Reading Bridge is a road bridge over the River Thames at Reading in the English county of Berkshire. The bridge links the centre of Reading on the south bank with the Lower Caversham area of the cross-river suburb, and former village, of Caversham on the north bank. It crosses the river a short way above Caversham Lock.

The current bridge is the first on the site, and was opened on 3 October 1923. It has a single reinforced concrete main span of 180 ft, which was, at the time of construction, the longest such span in the United Kingdom. There are also two side arches for footpaths. The span rises to a height of 18 ft at the centre, giving a navigation clearance of 17 ft 8 in. The bridge deck is 40 ft wide and carries a 27 ft wide carriageway and two flanking footways.

== History ==
Before the opening of Reading Bridge, the only road crossing between Reading and Caversham was at the Caversham Bridge site some 0.5 mi upstream, which has accommodated a series of bridges since around the end of the 12th century.

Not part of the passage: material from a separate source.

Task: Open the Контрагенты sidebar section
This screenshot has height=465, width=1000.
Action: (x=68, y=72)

In later years, a narrow footbridge across the top of the weir at Caversham Lock, known locally as The Clappers, provided a supplementary pedestrian route, especially between the terraced housing of Lower Caversham and the factory of Huntley & Palmers, but was becoming increasingly congested.

In 1871, the Corporation of Reading had obtained permission to build a swing bridge across the river just above Caversham Lock, but this was never done. However in 1911, Caversham was absorbed into the borough of Reading, and as part of the 1911 Extension Order (the parliamentary permission for this absorption), the Corporation was required to construct a footbridge between Caversham and De Bohun Road in Reading. The following year the Corporation successfully obtained permission to replace this proposed footbridge with a wider road bridge.

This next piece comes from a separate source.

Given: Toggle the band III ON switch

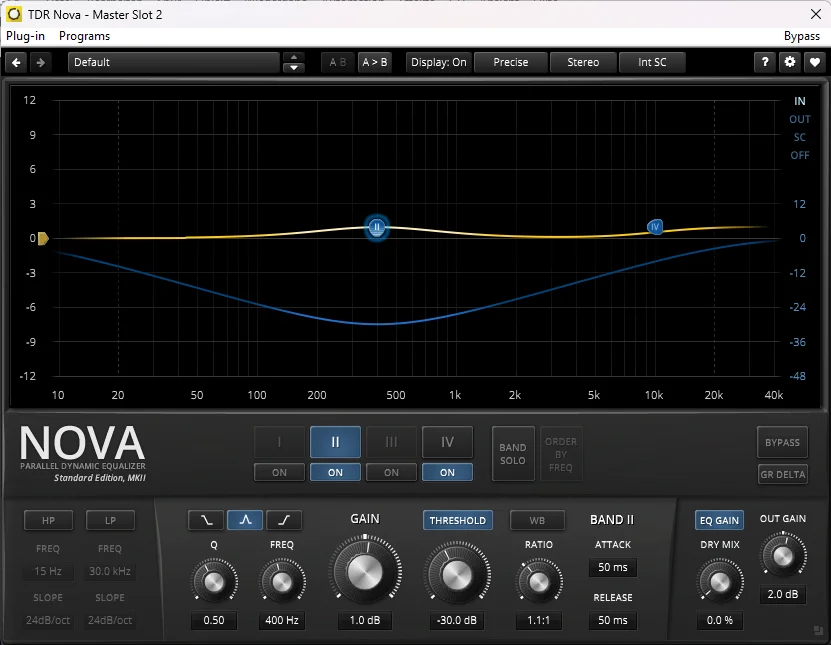Looking at the screenshot, I should (391, 472).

The original plan for the new bridge was for it to be a steel suspension structure, but in 1913 this was revised to an arched bridge built of the, then new, material of reinforced concrete to a design by L. G. Mouchel & Partners. Whilst more expensive than the steel structure, it had the advantage of reduced maintenance costs and resilience to corrosion. It would also confer on Reading a modern landmark in the form of an elegant structure in a new material.

The actual building of the bridge was delayed by the outbreak of the First World War, but the construction contracts were finally let in 1922. The building work, by Holloway Brothers, started in March of that year, and the bridge opened on 3 October 1923. It remained the longest reinforced concrete span in the United Kingdom until 1928.

By 2013 the bridge was carrying 24,000 vehicles each day and was still only one of two road crossing over the Thames in Reading. Reading Borough Council commissioned VolkerLaser to develop a strategy for strengthening the bridge. Voids in the bridge deck and the southern approach ramp were filled with foam concrete, and carbon fibre plates were used to strengthen the structure.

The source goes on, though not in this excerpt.